This 1964 krimi departs from the norm in two obvious ways. First, it's a West German / UK co-production, with Freddie Francis in the director's chair and Jimmy Sangster – concealed beneath his Henry Samson pseudonym – responsible for adapting the Edgar Wallace source novel. Second, it's got a different emphasis from usual, with no murder mystery component whatsoever. Instead it is more of a heist thriller in the tradition of Jules Dassin's Rififi, with a gang of jewel thieves hatching the audacious plan of stealing the Crown Jewels from the Tower of London.
The colour on black and white animated titles are interesting as always
As such, Scotland Yard has less of a part to play, with the main audience identification figures instead being a young couple – he's a guard at the tower, she's a means by which he can be coerced into cooperating with the gang – and a hapless German tourist who become involved up in the gang's plans by design and accident respectively.

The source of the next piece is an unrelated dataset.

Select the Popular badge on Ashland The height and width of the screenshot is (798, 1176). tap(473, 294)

Money-directed professional voyeurism
Though the former are classic Wallace types – the girl is even taken prisoner by yet another one of those cars that dispenses knockout gas into the passenger compartment at the flick of a dashboard switch – the tourist is the obvious invention of the filmmakers, presumably intended to make the film more accessible to German audiences, especially given that he is played by series regular Eddi Arent.
The touristic gaze
Otherwise it's largely business as usual, with Klaus Kinski prominent as one of the robbers and another escaping from Dartmoor, seemingly the only correctional facility in the Wallaceverse, pursued by those firearm equipped policemen that curiously go against the myth of the British police his work otherwise promulgated.
Having said this, the presence of Francis and Sangster does however seem to give the British aspects of the production a touch more authenticity than was often the case on the all-German productions, with more substantial location shooting around the Tower and Picadilly Circus.

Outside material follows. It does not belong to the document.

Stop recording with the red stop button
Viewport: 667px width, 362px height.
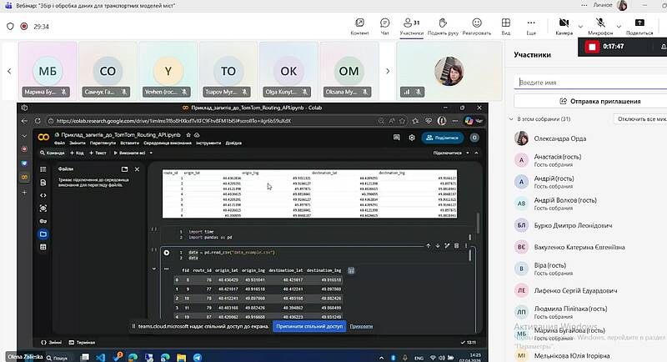[592, 47]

If both locations highlight the imagined / inauthentic aspect of the krimi, this is also more deliberate than usual thanks to Arent's character and the inherently touristic nature of the Tower itself, with Beefeater guards and suchlike already 'putting on a show'.
Soho sleaze; note the apparent lesbians behind Arent
The device of having the robbers first do a dress rehearsal with a mock up of the chamber in the tower also helps here, self-consciously foregrounding the studio bound nature of other aspects of the production to provide that convenient get out whereby the failure of something to look like the real thing could be passed off as a knowing gesture.

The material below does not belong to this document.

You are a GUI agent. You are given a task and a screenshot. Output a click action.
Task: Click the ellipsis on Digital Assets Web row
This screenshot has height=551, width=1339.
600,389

This said, the dramatic explosion on board a ship at the film's climax is all too obviously a bit of modelwork, while the execution of the real robbery proves fairly perfunctory compared to Rififi's daring silent centrepiece sequence and the in some ways comparable Grand Slam, in which Kinski also appears.
Fans of Francis and Sangster's work for Hammer and company may care to note the presence of Evil of Frankenstein's Katy Wild and dancer / choreographer Julie Mendez, who also appeared in She, in small roles; the latter also briefly exposes her breasts in the obligatory Soho club scene to provide an early instance of the kind of more daring material increasingly commonplace in the colour krimis.
Those seeking giallo connections will find them in the fact that the camera operator is none other than Ronnie Taylor, later to serve as director of photography on Argento's Opera and Sleepless.
With future Academy Award winners Francis and Taylor on board it's little surprise that Traitor's Gate looks good, although Francis's characteristically skilful but anonymous approach towards direction – as David Pirie argues, he was probably a better craftsman than Terence Fisher, but sometimes only brought craft to his work – means that there also less of the experimentation and neo-expressionism characterising Harald Reinl and Alfred Vohrer's krimis.
While there are plenty of subjective shots through telescopes, binoculars and so forth, as the robbers stake out the Tower, there is nothing comparable to the skull's eye view shots in The Skull nor the filter lighting effects in Dracula Has Risen From the Grave.
Kinski and weapon in a shot that would look good in 3D
Though Kinski is a bit more subdued than his usual this can be accounted for more positively as being an indication of his character being a solid professional. In contrast it's the same old thing from Arent, either welcome or a necessary evil depending on your tolerance for his comic pratfalls and to-camera mugging; to the uninitiated, think of Arent as the Michael Ripper or Luciano Pigozzi of the krimi, that kind of reassuring figure whose presence reassures that you're going to get what you expect, even if not always anything beyond this.
In line with this Peter Thomas delivers an effective score characterised by his usual quirks of unusual (male) vocalism and odd noises against the swing and lounge beats, making one wonder if he might be considered as something of the krimi equivalent of Ennio Morricone in the Italian western.